--- Exercise directions ---
Only the lines from the one containing "[logo-coordinadora-colles-castelleres-LOGO-CUADRADO] (739, 2269)" through the one containing "AVISO LEGAL Y" should be printed, exactly as they appear below, with both ends included.

╭──

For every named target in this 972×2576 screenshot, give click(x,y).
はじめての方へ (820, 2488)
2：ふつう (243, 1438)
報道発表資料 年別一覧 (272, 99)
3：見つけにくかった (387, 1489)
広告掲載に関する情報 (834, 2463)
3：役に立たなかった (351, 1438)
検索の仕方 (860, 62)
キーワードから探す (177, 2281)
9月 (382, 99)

╰──
╭──

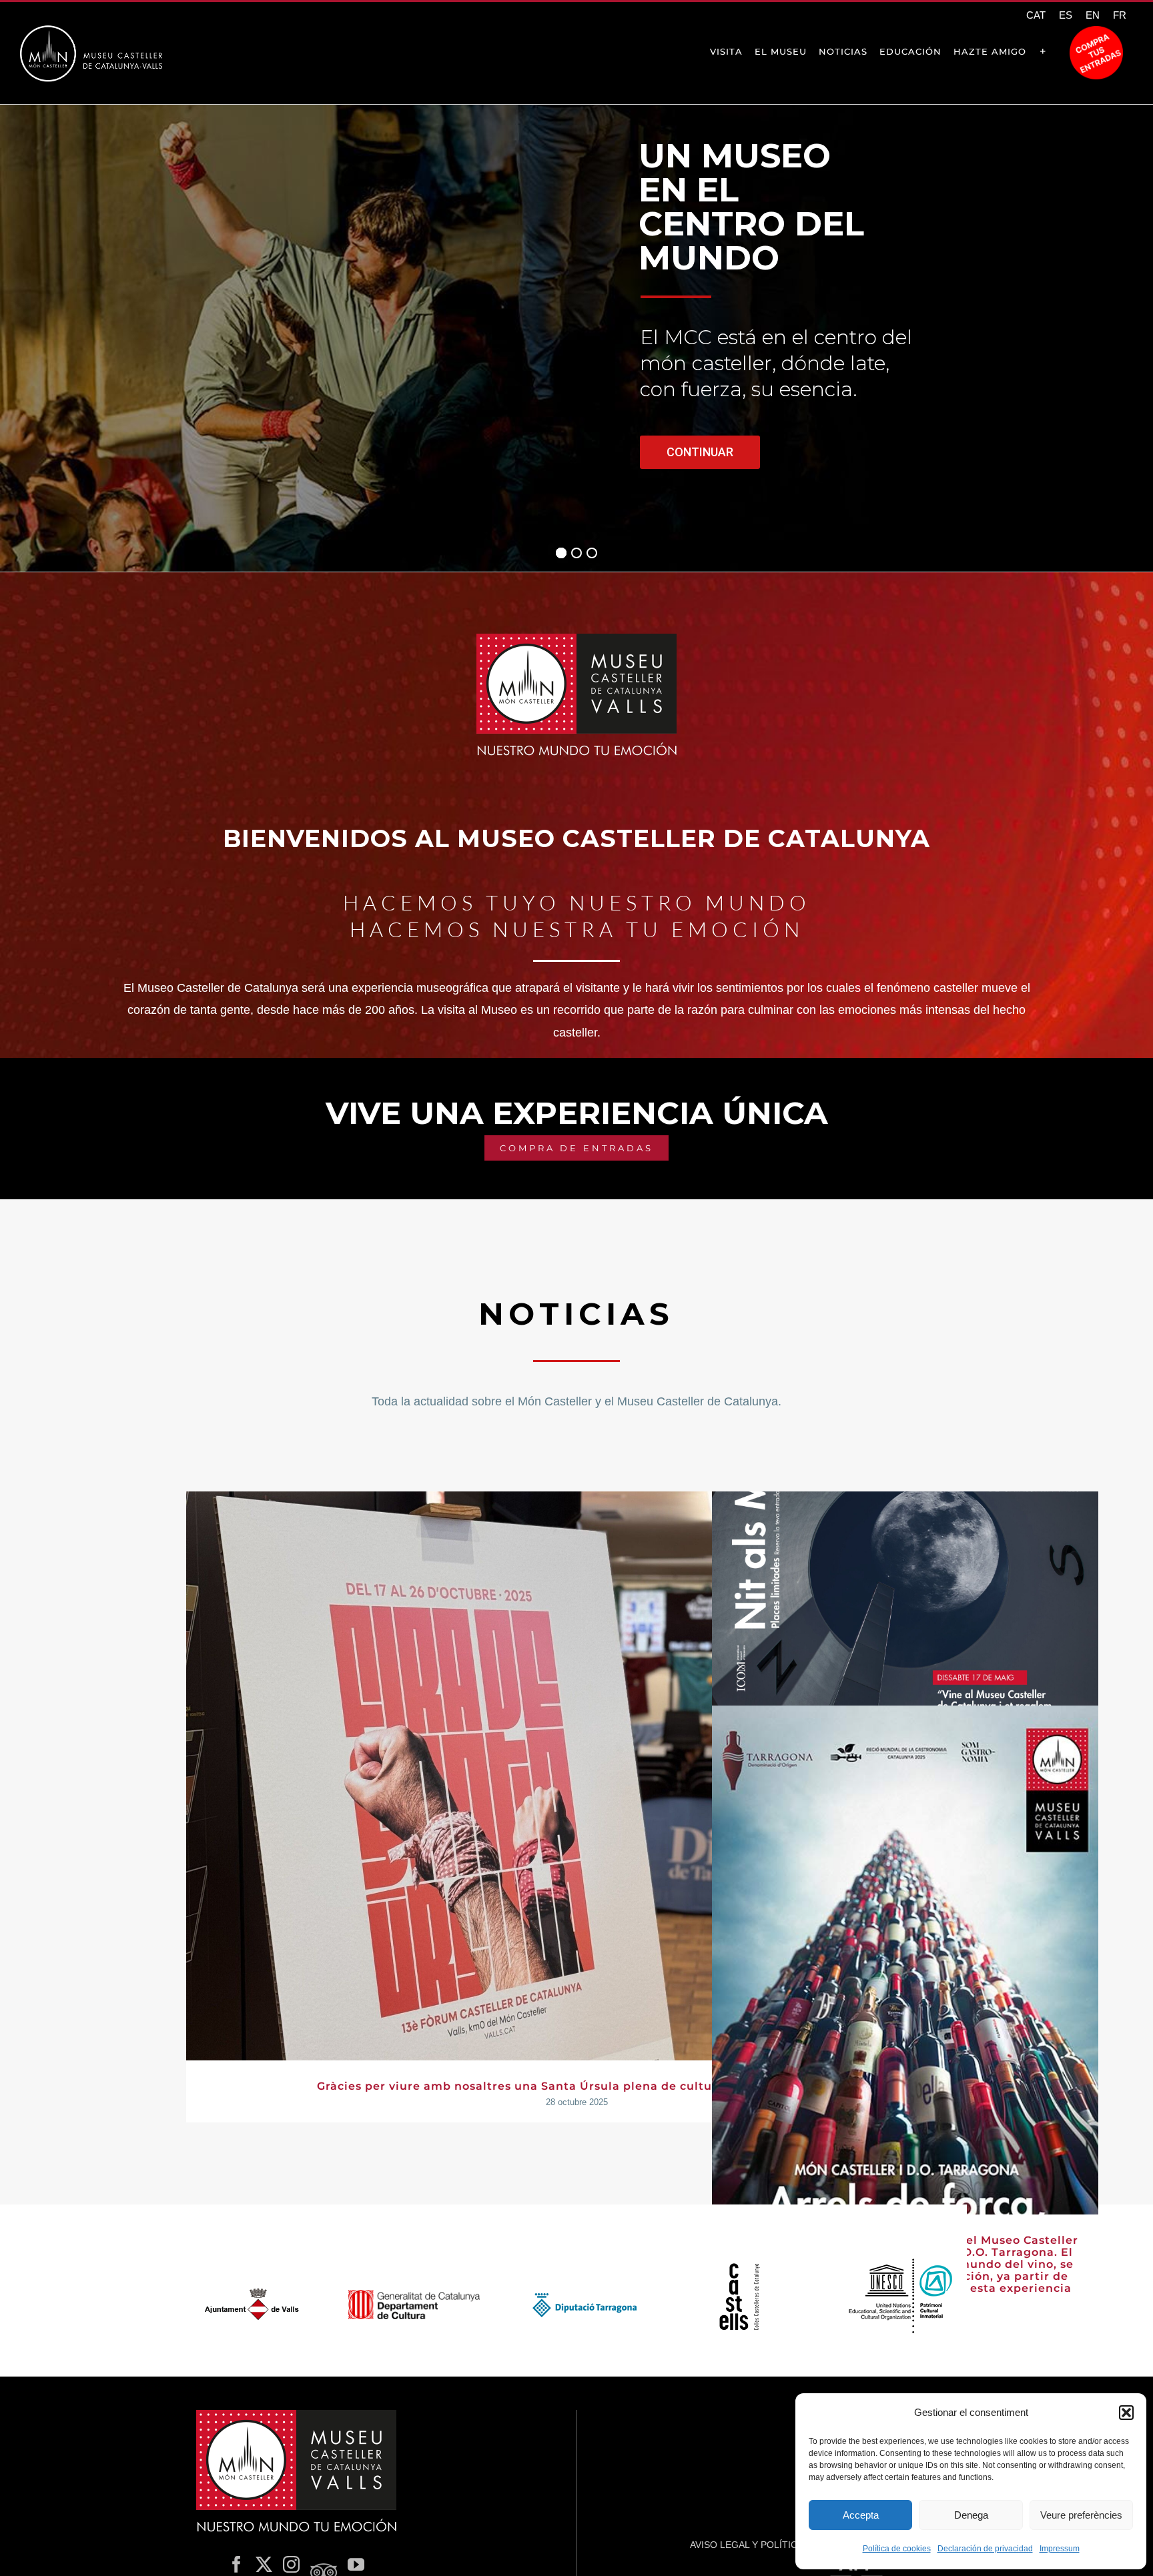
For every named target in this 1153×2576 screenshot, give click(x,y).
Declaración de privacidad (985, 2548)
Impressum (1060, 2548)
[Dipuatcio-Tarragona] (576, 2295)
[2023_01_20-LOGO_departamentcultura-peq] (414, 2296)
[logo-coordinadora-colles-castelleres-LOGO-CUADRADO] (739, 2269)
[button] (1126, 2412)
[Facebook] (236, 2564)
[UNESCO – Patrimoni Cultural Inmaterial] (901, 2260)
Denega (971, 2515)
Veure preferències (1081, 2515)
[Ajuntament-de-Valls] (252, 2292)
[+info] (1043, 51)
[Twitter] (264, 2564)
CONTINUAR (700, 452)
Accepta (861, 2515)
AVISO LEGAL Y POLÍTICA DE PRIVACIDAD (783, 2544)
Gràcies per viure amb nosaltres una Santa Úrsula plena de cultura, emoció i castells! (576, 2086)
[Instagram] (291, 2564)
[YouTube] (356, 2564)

╰──
╭──

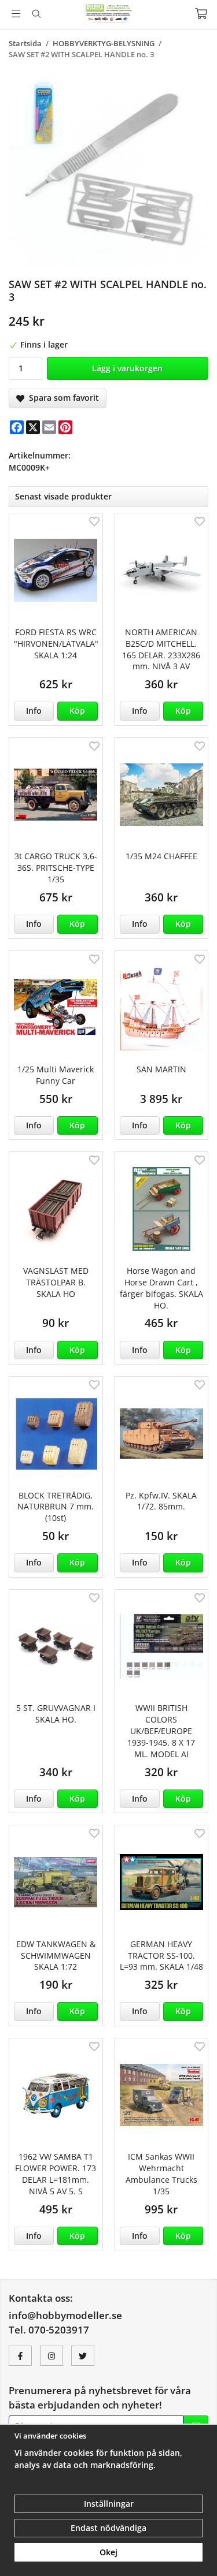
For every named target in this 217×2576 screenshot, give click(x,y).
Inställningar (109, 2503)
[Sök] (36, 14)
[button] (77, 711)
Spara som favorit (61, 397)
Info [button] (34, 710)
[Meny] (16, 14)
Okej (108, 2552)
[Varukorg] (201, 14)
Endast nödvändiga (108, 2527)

╰──

--- Reply to the exercise ---
[logo-coordinadora-colles-castelleres-LOGO-CUADRADO] (739, 2269)
[button] (1126, 2412)
[Facebook] (236, 2564)
[UNESCO – Patrimoni Cultural Inmaterial] (901, 2260)
Denega (971, 2515)
Veure preferències (1081, 2515)
[Ajuntament-de-Valls] (252, 2292)
[+info] (1043, 51)
[Twitter] (264, 2564)
CONTINUAR (700, 452)
Accepta (861, 2515)
AVISO LEGAL Y POLÍTICA DE PRIVACIDAD (783, 2544)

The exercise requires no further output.